_Source records:_
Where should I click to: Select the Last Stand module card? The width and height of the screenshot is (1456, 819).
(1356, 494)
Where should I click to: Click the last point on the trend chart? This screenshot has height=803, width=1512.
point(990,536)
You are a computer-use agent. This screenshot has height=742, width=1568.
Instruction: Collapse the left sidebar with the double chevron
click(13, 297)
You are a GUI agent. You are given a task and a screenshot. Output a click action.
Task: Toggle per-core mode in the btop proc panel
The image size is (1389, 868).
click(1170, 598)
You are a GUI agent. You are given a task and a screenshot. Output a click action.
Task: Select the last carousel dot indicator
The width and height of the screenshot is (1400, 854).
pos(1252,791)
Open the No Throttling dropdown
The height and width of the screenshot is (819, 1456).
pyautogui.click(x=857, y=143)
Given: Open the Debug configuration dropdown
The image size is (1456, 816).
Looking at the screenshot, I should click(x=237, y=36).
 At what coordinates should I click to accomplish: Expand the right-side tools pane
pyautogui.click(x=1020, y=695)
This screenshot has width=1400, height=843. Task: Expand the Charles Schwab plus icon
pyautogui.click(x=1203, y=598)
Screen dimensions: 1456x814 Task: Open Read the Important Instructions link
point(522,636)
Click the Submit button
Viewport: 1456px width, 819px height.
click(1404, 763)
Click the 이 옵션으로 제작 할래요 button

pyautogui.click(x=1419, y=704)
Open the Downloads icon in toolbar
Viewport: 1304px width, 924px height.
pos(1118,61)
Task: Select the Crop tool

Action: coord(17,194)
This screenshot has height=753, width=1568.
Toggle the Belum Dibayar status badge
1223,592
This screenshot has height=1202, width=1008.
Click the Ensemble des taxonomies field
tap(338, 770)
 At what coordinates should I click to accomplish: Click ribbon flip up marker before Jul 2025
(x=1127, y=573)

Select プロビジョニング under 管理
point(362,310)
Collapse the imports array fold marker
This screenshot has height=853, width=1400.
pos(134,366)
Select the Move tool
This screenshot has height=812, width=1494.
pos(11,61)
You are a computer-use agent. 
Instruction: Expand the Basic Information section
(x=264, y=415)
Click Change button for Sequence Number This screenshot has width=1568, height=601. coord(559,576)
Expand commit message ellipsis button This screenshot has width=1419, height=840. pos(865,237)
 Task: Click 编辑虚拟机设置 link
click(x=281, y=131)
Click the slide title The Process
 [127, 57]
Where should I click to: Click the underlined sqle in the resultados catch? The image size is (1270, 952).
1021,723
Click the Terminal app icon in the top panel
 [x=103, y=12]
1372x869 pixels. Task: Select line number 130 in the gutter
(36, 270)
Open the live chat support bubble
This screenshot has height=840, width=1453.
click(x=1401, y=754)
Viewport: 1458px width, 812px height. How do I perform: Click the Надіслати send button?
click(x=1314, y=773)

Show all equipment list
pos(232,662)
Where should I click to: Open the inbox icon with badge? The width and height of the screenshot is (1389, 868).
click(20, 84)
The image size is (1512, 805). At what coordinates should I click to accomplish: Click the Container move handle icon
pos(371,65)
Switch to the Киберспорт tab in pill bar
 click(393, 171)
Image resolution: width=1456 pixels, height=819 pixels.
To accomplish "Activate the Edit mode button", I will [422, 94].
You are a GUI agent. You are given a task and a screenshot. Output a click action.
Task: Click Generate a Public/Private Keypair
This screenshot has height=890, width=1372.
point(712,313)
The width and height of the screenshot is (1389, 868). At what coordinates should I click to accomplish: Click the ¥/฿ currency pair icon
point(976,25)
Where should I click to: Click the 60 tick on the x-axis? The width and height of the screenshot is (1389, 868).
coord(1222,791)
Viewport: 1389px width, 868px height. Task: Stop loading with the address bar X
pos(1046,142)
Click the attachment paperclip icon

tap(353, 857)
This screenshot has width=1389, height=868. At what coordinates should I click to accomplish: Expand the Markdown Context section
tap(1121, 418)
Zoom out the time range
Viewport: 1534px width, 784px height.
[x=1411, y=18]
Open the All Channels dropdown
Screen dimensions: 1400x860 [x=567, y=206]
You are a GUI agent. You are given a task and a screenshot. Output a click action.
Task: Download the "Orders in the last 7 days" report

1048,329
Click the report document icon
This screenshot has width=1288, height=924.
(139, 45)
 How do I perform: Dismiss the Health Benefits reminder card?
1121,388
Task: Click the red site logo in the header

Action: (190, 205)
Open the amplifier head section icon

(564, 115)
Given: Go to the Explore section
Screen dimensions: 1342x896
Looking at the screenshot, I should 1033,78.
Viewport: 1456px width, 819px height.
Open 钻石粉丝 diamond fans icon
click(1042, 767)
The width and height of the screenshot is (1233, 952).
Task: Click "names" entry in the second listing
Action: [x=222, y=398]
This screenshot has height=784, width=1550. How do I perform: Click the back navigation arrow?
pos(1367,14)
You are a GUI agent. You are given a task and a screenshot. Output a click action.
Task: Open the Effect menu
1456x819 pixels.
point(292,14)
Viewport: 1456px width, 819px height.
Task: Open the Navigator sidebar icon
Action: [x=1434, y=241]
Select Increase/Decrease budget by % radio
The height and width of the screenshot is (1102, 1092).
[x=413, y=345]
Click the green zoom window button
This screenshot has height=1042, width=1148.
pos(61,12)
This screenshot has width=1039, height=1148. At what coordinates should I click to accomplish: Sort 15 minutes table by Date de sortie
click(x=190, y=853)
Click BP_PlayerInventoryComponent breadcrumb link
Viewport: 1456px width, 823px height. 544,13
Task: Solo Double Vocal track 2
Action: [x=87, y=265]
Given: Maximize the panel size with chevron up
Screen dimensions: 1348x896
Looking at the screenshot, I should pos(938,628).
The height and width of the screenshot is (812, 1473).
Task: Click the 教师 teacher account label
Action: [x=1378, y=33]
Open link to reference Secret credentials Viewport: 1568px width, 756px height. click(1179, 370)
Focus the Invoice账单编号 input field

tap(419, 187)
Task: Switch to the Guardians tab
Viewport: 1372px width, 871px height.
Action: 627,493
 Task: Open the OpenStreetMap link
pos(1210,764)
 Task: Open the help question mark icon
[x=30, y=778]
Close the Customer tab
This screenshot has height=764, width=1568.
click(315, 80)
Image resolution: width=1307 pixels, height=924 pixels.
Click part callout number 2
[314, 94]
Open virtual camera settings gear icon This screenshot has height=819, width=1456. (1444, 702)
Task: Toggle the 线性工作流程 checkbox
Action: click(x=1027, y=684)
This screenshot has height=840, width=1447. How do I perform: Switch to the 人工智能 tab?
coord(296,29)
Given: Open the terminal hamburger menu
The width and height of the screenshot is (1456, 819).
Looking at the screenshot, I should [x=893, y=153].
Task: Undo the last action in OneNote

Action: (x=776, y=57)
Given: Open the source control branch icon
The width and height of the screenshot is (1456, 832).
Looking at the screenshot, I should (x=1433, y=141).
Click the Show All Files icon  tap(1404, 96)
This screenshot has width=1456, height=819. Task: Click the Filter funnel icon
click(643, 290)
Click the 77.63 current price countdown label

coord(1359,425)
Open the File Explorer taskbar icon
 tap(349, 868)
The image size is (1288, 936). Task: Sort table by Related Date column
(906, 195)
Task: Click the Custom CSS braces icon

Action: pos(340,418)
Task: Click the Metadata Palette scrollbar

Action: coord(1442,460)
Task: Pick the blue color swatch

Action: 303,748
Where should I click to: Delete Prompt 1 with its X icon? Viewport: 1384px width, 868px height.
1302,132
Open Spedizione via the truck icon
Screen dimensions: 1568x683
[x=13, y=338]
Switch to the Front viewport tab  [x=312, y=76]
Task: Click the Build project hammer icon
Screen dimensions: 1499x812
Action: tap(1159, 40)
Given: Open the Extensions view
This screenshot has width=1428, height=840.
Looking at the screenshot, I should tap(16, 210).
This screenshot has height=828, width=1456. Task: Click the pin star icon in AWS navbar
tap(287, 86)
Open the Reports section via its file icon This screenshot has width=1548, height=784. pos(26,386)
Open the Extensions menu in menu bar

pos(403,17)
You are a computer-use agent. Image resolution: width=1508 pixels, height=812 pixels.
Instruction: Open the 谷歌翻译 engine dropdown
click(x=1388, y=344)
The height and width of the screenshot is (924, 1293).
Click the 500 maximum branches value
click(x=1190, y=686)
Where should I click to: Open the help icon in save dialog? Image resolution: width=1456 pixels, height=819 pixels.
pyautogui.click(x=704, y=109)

_Exercise aim:_ If a line above holds the string "mode", return it as it stands.

_Answer:_
Task: Toggle per-core mode in the btop proc panel
To accomplish "Activate the Edit mode button", I will [422, 94].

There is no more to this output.